Sergey Shabohin is an artist, independent curator, author of texts about art, archivist and researcher of Belarusian culture. He is the co-founder and editor-in-chief of the Kalektar research platform for contemporary Belarusian art, a member of the working group of the OpenMuzej initiative, and the founder and editor-in-chief of the Art Aktivist portal about activism and contemporary Belarusian art.

He owns the Gray Mandorla Studio space in Poznan. He has curated and co-curated several exhibitions, programs, and competitions. He is a Belarusian art activist, author of lectures, creator of numerous cultural initiatives, co-founder of cultprotest.me, and initiator of the program aimed at creating a Museum of Contemporary Art in Belarus. The artist is also involved in interdisciplinary practices: directing films and performances, collaborating with musicians and theatergoers.

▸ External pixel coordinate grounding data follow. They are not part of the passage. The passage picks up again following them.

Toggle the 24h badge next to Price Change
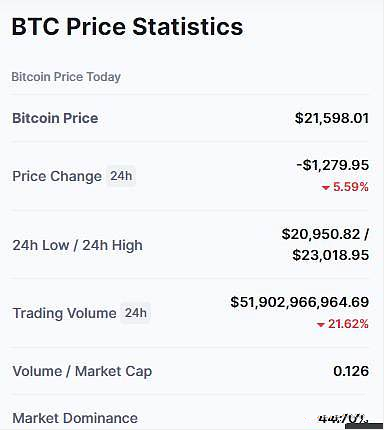Viewport: 385px width, 431px height. pos(121,176)
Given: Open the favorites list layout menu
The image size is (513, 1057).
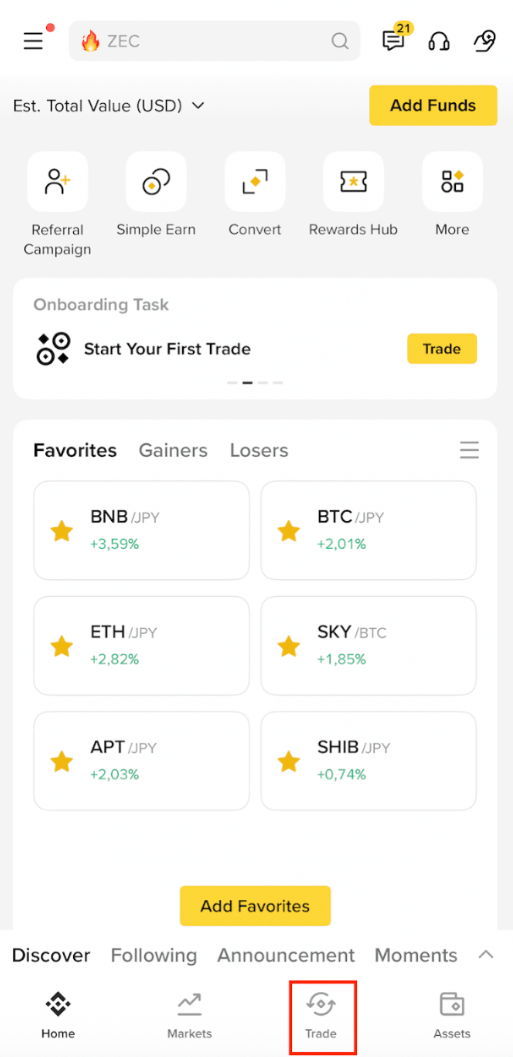Looking at the screenshot, I should coord(469,450).
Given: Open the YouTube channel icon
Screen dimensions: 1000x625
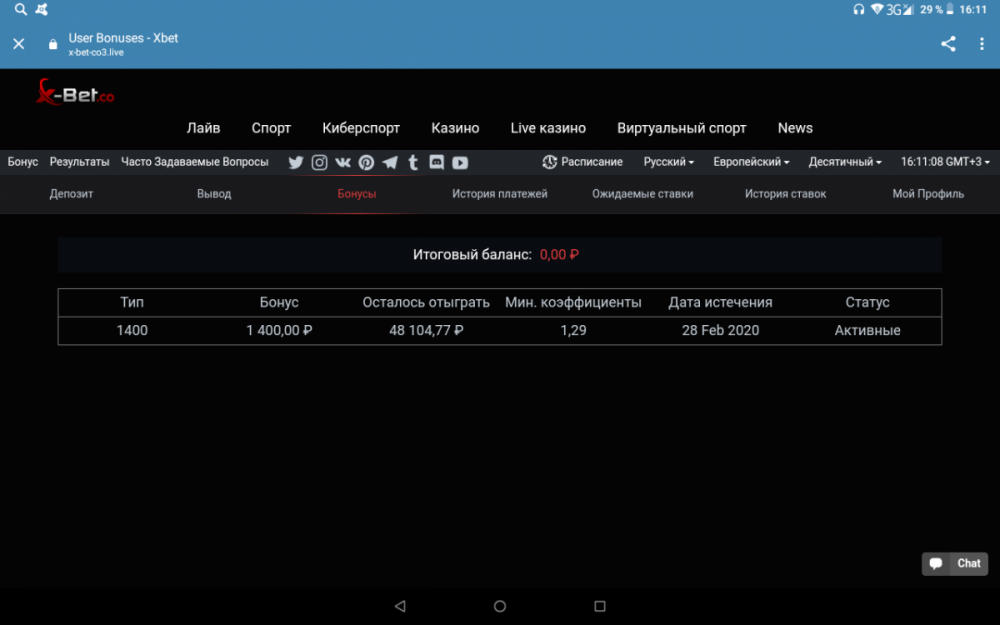Looking at the screenshot, I should pos(459,162).
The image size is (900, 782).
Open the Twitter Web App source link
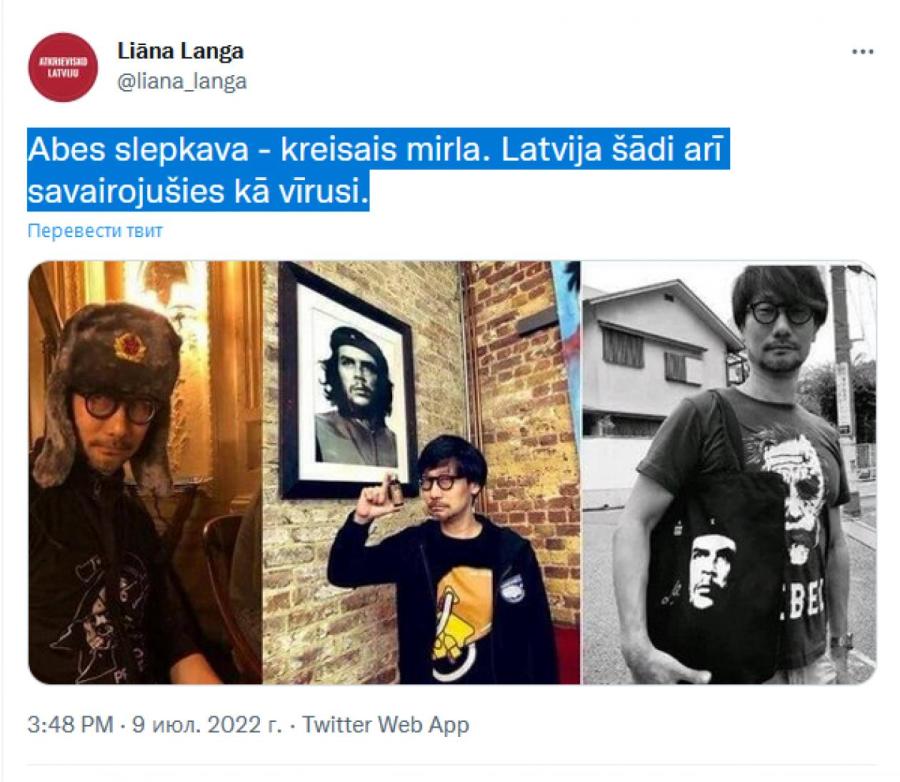(386, 725)
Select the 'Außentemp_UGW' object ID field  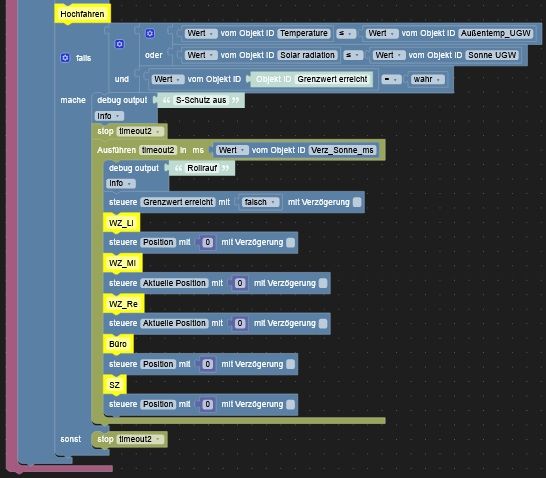[496, 33]
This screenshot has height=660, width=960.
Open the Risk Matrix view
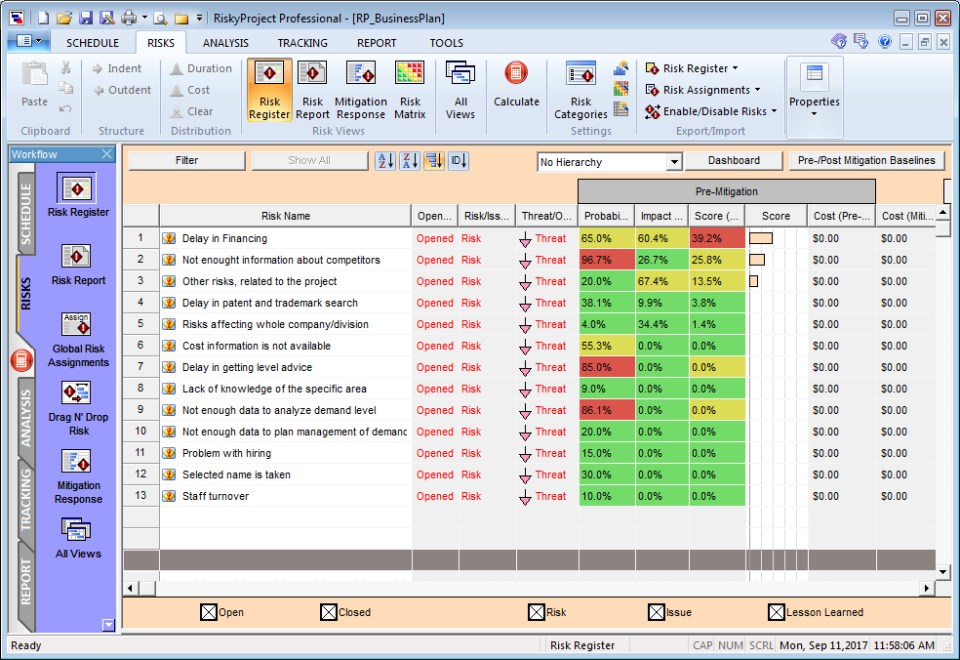pyautogui.click(x=410, y=89)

Born in Navapolack (Belarus). Lives and works in Poznan and Berlin.



Sergey Shabohin regularly resorts to the method of archiving, accumulating digital and analog archival collections – sometimes total collections of objects and images. To prepare his works he often constructs glossaries, uses "A4" quasi-office aesthetics, and develops the concept of forming author's traveling museums. In order to establish a research archive (and museum in the future), Sergey Shabohin created the Kalektar platform, which collects, analyzes and publishes the history of Belarusian contemporary art as a digital encyclopedia.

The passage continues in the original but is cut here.